Jailed Ex-Border Agents' Wives Recount Hardships

By Fred Lucas | July 7, 2008 | 8:23 PM EDT


(CNSNews.com) - Monica Ramos is trying to hold on to her home while working as an administrative assistant and raising three boys -- ages 14, 9 and 7 -- who are having trouble adjusting to their father's enforced absence.

Patty Compean's three children are also trying to adjust to living without their father since January. Her 12-year-old daughter is no longer making the honor roll at school, while her 3-year-old son has become more anxious, and she's struggling to raise a 7-month-old baby. Moreover, the family had to sell their house to pay for legal expenses.

The two Texan families have been disrupted by the jailing of their husbands and fathers, Ignacio Ramos and Jose Compean, in January. The two, former U.S. Border Patrol agents, are serving sentences of 11 and 12 years respectively for shooting a Mexican national who was smuggling drugs across the Texas border.

The case sparked national outrage not only because it was brought in the first place, but because of the tenacity with which a federal prosecutor pursued it. U.S. Attorney Johnny Sutton of the Western District of Texas went to Mexico to offer an immunity deal to the Mexican, Osvaldo Aldrete-Davila, in return for his testimony against the pair.

The former agents' wives were in Washington Tuesday as part of a four-day event sponsored by the Federation for American Immigration Reform (FAIR), which involves 35 radio hosts broadcasting their programs from the nation's capital, calling for tougher border enforcement and opposition to amnesty for illegal immigrants.

"[My husband] was very involved in the boys' sports," Mrs. Ramos told Cybercast News Service. "Our son not only lost a father, he lost a [little league baseball] coach. His entire team lost a coach."

Their oldest son, meanwhile, transferred to another middle school to avoid the heckling from some of his classmates, she said.

Ramos and Compean are allowed one 15-minute phone call home each month, and those minutes have to be divided among all the family members, their wives said.

Mrs. Ramos has visited her husband three times at a federal prison in Mississippi, after Sen. Dianne Feinstein's (D-Calif.) office, she said, helped make it possible by pressuring the Bureau of Prisons.

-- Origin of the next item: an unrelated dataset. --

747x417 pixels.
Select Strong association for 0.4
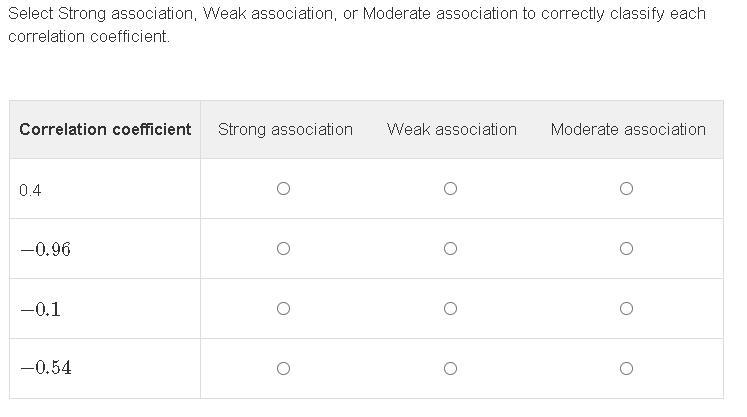(283, 189)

However, Mrs. Compean said she hasn't seen her husband since he began his sentence in Ohio. She believed, however, that he was holding up well, receiving cards and letters of support daily from people he has never met.

"He's very strong and very quiet," Mrs. Compean told Cybercast News Service. "He can take it. He writes letters, reads books and reads the Bible. He knows he's innocent, and he's ready to fight."

The two men are both being held in isolation from other prisoners for their own safety and spend 23 hours each day in a six-foot by 12-foot cell, Mrs. Ramos said. Her husband was initially held among the general prison population but was moved after being assaulted by four other inmates.

Lawyers for Ramos and Compean will file appeal papers on May 3, and the government has 15 days to respond. The U.S. 5th Circuit Court of Appeals may make a decision by year's end.

Sutton, the prosecutor, said the case was about upholding the rule of law, because the drug smuggler had been unarmed. He also noted that the agents tried to cover up their crime after the shooting by picking up the shells and didn't report it to their supervisors.

Feinstein, a California Democrat who chairs a Senate Judiciary Committee subcommittee, is leading an investigation into the matter.

In the House, nearly 100 Republicans have put their names to a resolution calling for a congressional pardon.

Rep. Duncan Hunter (R-Calif.), who introduced the resolution, told Cybercast News Service Tuesday he hopes to get 150 co-sponsors for the bill in order to push forward a hearing and a vote.

President Bush said in January he would consider a pardon once he reviews the facts but has not publicly addressed the issue since then, despite a growing chorus of Republican demands.

Rep. Dana Rohrabacher (R-Calif.) even warned of impeachment talk on Capitol Hill if one of the agents is killed in prison.

Hunter was among members of Congress who attended a press conference outside the Capitol Tuesday that included speeches from the imprisoned agents' wives.

"I'm the pillar of the family, the wife and the husband, the dad and mom," Mrs. Compean said during the press conference and rally. "I know I'm not alone. I have supporters and prayers and well wishers. We have to stick together and fight this."

"I never imagined I would be here to be the voice of my husband," an emotional Mrs. Ramos told the crowd.

She recalled her husband's stance in his job: "Don't ever second-guess yourselves when you have to make a split-second decision. Make sure you go home to your family."

Rep. Brian Bilbray (R-Calif.), chairman of the Congressional Immigration Reform Caucus, criticized comprehensive immigration reform proposals, backed by the president, which call for a guest-worker program and a path to citizenship for those already here.

"Every illegal immigrant is an insult to legal immigrants," Bilbray said. "Common decency says you don't reward those breaking the laws and punish people who play by the rules."